(Element and text location data)
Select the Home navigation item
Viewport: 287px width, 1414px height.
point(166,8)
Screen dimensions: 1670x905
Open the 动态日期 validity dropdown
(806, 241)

...

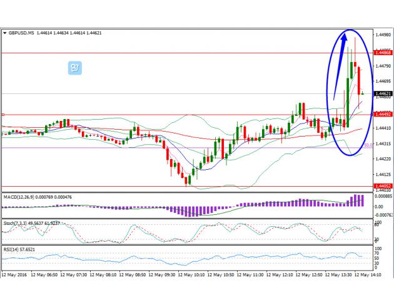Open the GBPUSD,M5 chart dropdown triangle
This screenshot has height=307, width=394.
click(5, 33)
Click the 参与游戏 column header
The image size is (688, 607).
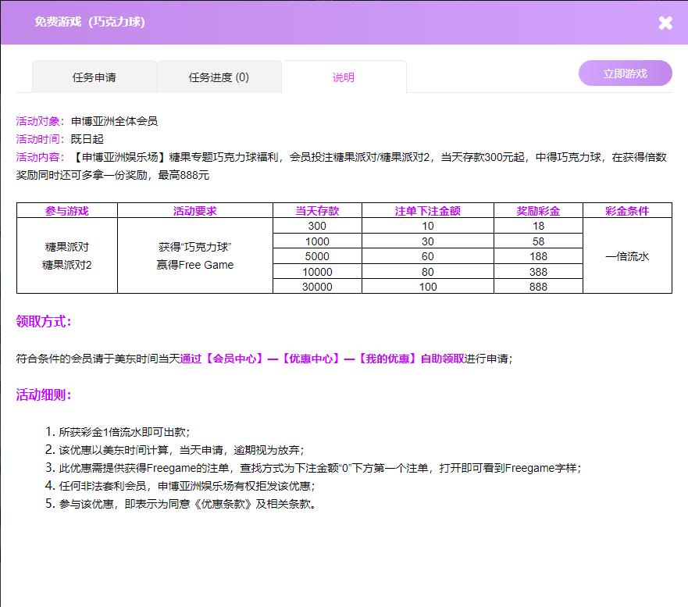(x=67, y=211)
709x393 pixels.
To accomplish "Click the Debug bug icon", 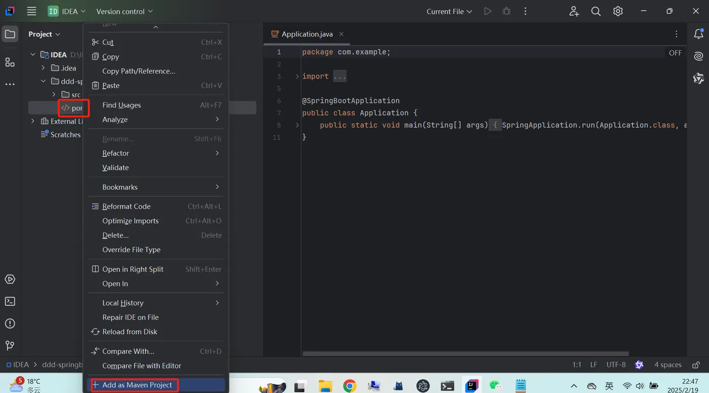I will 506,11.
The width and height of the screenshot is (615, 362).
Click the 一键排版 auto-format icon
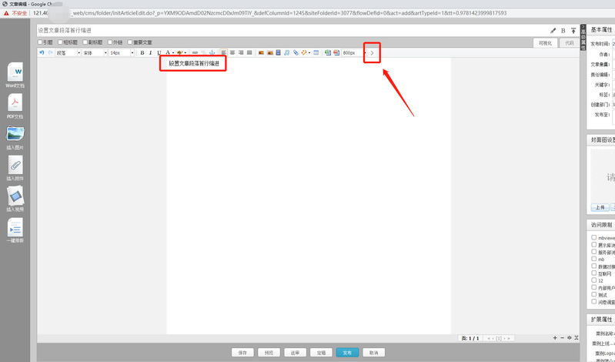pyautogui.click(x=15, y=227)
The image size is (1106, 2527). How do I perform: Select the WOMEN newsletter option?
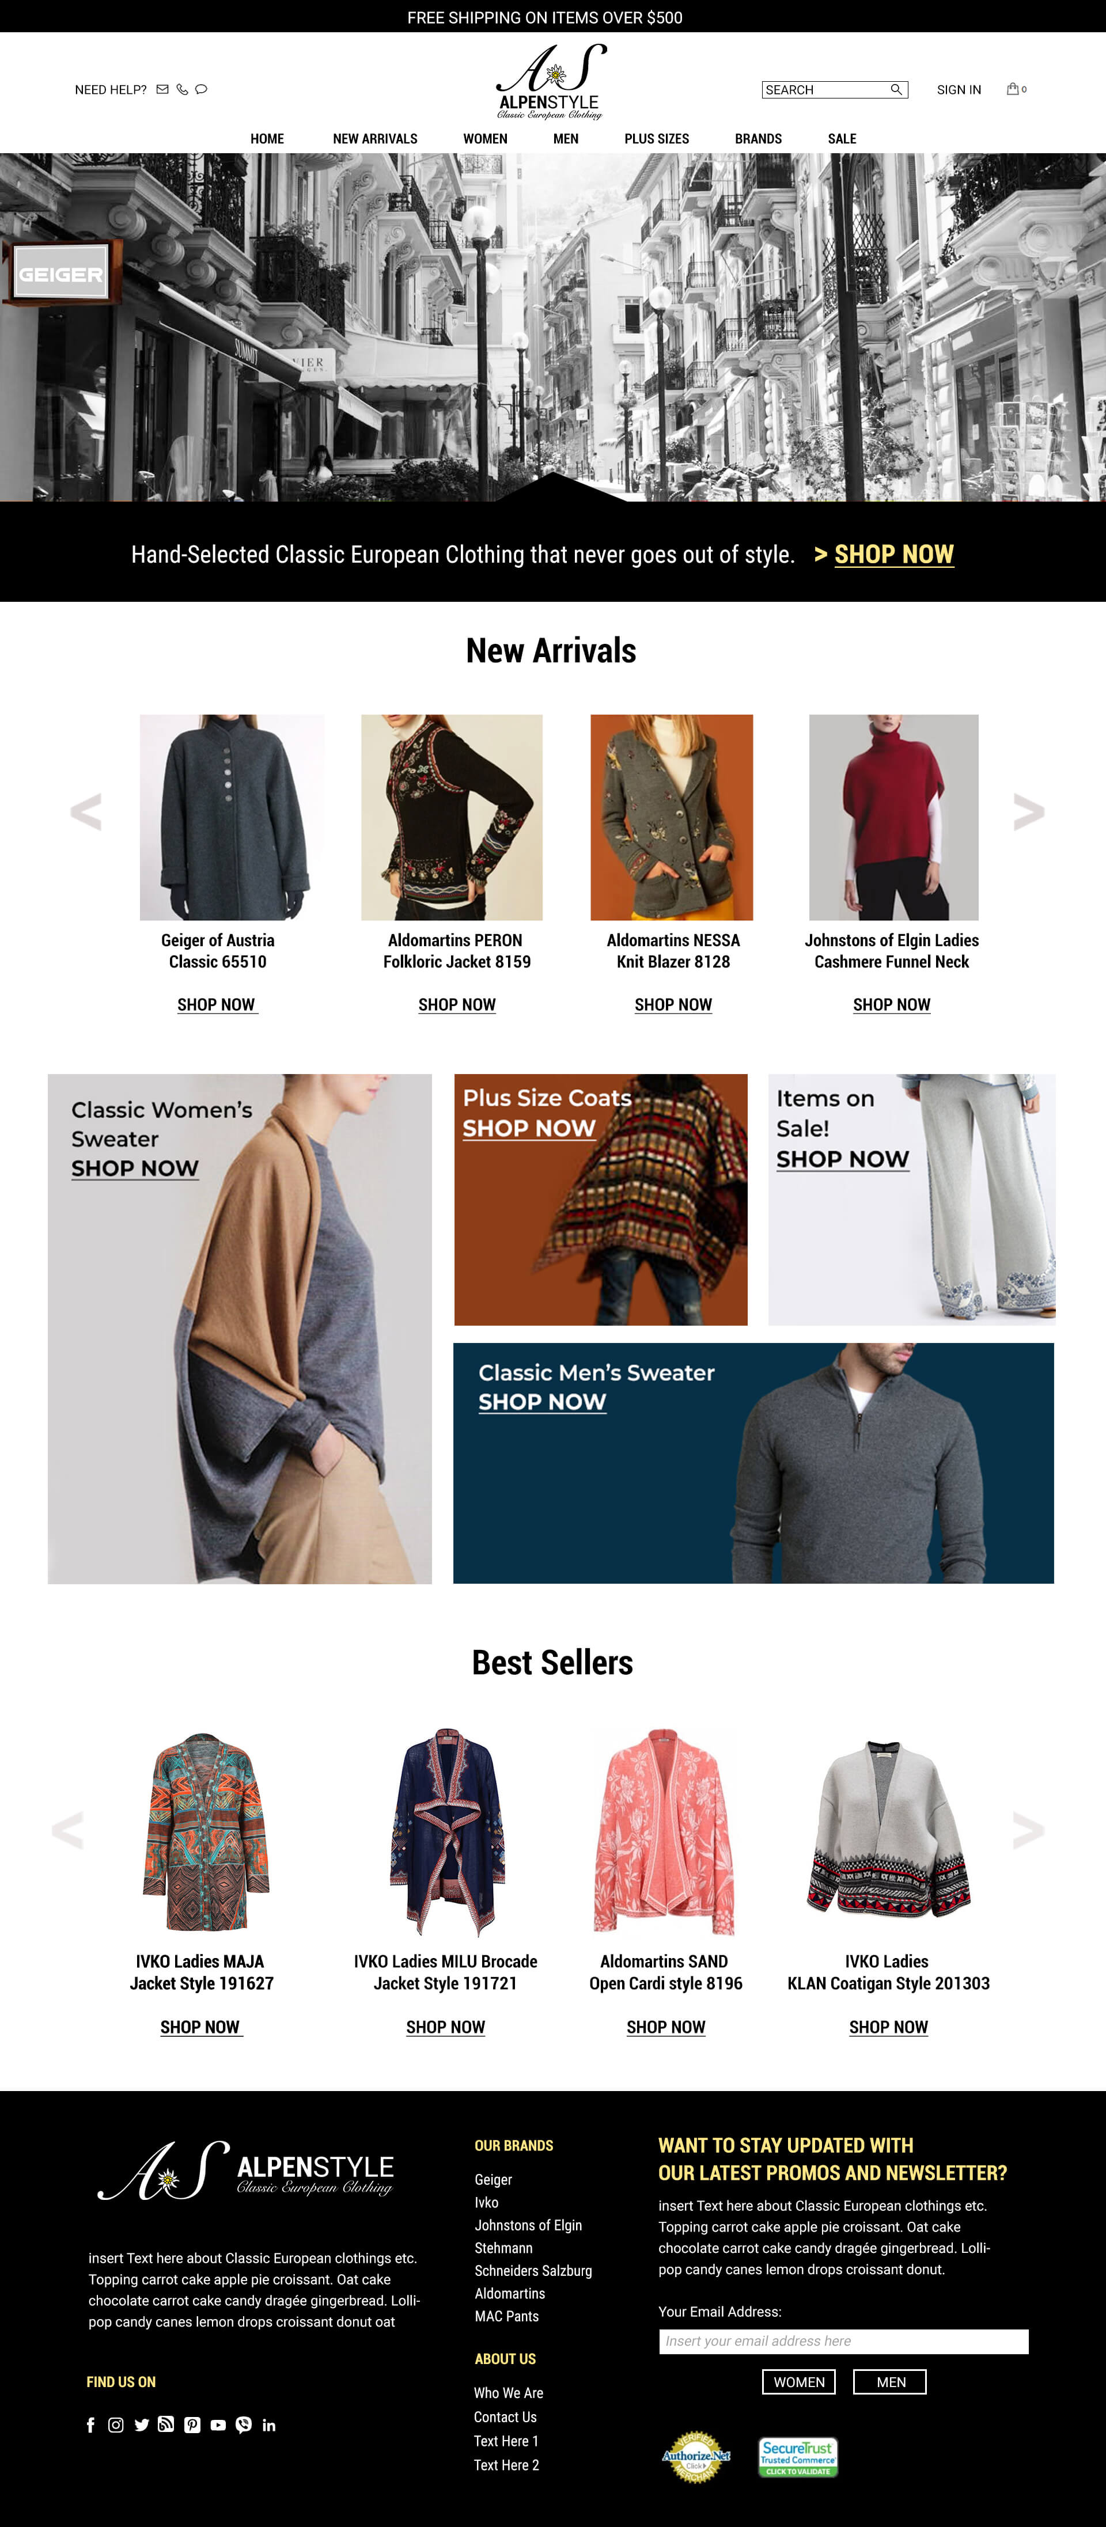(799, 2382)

§ EXERCISE AIM:
Could you output the entries from the line containing "The width and" through the line containing "(799, 2382)" as a two-column CSV? Use the columns "text" and "answer", give one row per entry with each field quoted and line breaks turned into spaces, and omit the pictures.

§ RESPONSE TO THE TASK:
text,answer
"The width and height of the screenshot is (615, 362). Click the 一键排版 auto-format icon","pyautogui.click(x=15, y=227)"
"The image size is (1106, 2527). How do I perform: Select the WOMEN newsletter option?","(799, 2382)"